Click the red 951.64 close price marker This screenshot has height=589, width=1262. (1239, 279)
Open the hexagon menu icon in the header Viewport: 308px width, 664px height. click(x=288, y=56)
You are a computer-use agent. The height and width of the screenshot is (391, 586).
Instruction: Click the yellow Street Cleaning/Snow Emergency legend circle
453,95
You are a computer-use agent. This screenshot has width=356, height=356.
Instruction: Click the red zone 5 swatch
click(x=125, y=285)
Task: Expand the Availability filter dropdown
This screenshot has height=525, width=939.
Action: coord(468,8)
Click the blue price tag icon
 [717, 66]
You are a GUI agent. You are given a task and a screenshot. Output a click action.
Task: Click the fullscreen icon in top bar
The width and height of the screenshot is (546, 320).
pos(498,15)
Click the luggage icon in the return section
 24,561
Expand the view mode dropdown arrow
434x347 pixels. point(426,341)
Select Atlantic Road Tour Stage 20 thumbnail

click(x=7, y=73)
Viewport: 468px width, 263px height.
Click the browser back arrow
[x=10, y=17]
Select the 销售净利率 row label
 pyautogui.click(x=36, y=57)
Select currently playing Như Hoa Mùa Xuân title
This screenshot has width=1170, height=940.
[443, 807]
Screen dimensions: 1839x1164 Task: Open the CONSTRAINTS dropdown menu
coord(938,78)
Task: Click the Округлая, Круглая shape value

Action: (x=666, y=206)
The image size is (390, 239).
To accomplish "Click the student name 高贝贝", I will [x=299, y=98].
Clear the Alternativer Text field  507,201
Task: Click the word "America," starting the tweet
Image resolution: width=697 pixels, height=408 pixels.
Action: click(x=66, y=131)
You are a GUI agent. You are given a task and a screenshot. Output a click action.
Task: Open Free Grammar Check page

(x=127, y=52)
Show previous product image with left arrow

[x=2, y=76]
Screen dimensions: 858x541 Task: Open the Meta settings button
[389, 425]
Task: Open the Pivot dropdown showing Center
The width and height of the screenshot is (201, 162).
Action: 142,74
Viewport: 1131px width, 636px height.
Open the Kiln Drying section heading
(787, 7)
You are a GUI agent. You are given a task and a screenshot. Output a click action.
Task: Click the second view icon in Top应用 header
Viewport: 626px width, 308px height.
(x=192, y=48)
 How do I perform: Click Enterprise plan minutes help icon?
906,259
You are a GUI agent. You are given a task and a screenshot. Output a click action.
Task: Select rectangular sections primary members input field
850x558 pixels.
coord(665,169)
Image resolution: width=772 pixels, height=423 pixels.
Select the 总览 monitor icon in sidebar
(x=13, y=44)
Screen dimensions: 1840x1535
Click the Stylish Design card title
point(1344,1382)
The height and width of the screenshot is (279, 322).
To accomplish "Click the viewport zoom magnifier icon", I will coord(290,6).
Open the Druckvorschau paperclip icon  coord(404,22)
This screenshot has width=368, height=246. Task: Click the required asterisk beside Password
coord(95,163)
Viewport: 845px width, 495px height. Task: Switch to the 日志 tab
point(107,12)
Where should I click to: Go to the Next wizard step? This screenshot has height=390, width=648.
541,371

Written instruction
Output every line of the listing above without any changes.

The reply
Click the red 951.64 close price marker This screenshot has height=589, width=1262. (1239, 279)
Open the hexagon menu icon in the header Viewport: 308px width, 664px height. click(x=288, y=56)
You are a computer-use agent. The height and width of the screenshot is (391, 586).
Instruction: Click the yellow Street Cleaning/Snow Emergency legend circle
453,95
You are a computer-use agent. This screenshot has width=356, height=356.
Instruction: Click the red zone 5 swatch
click(x=125, y=285)
Task: Expand the Availability filter dropdown
This screenshot has height=525, width=939.
Action: coord(468,8)
Click the blue price tag icon
 [717, 66]
You are a GUI agent. You are given a task and a screenshot. Output a click action.
Task: Click the fullscreen icon in top bar
The width and height of the screenshot is (546, 320).
pos(498,15)
Click the luggage icon in the return section
 24,561
Expand the view mode dropdown arrow
434x347 pixels. point(426,341)
Select Atlantic Road Tour Stage 20 thumbnail

click(x=7, y=73)
Viewport: 468px width, 263px height.
Click the browser back arrow
[x=10, y=17]
Select the 销售净利率 row label
 pyautogui.click(x=36, y=57)
Select currently playing Như Hoa Mùa Xuân title
This screenshot has width=1170, height=940.
[443, 807]
Screen dimensions: 1839x1164 Task: Open the CONSTRAINTS dropdown menu
coord(938,78)
Task: Click the Округлая, Круглая shape value

Action: (x=666, y=206)
The image size is (390, 239).
To accomplish "Click the student name 高贝贝", I will [x=299, y=98].
Clear the Alternativer Text field  507,201
Task: Click the word "America," starting the tweet
Image resolution: width=697 pixels, height=408 pixels.
Action: click(x=66, y=131)
You are a GUI agent. You are given a task and a screenshot. Output a click action.
Task: Open Free Grammar Check page

(x=127, y=52)
Show previous product image with left arrow

[x=2, y=76]
Screen dimensions: 858x541 Task: Open the Meta settings button
[389, 425]
Task: Open the Pivot dropdown showing Center
The width and height of the screenshot is (201, 162).
Action: 142,74
Viewport: 1131px width, 636px height.
Open the Kiln Drying section heading
(787, 7)
You are a GUI agent. You are given a task and a screenshot. Output a click action.
Task: Click the second view icon in Top应用 header
Viewport: 626px width, 308px height.
(x=192, y=48)
 How do I perform: Click Enterprise plan minutes help icon?
906,259
You are a GUI agent. You are given a task and a screenshot. Output a click action.
Task: Select rectangular sections primary members input field
850x558 pixels.
coord(665,169)
Image resolution: width=772 pixels, height=423 pixels.
Select the 总览 monitor icon in sidebar
(x=13, y=44)
Screen dimensions: 1840x1535
Click the Stylish Design card title
point(1344,1382)
The height and width of the screenshot is (279, 322).
To accomplish "Click the viewport zoom magnifier icon", I will coord(290,6).
Open the Druckvorschau paperclip icon  coord(404,22)
This screenshot has width=368, height=246. Task: Click the required asterisk beside Password
coord(95,163)
Viewport: 845px width, 495px height. Task: Switch to the 日志 tab
point(107,12)
Where should I click to: Go to the Next wizard step? This screenshot has height=390, width=648.
541,371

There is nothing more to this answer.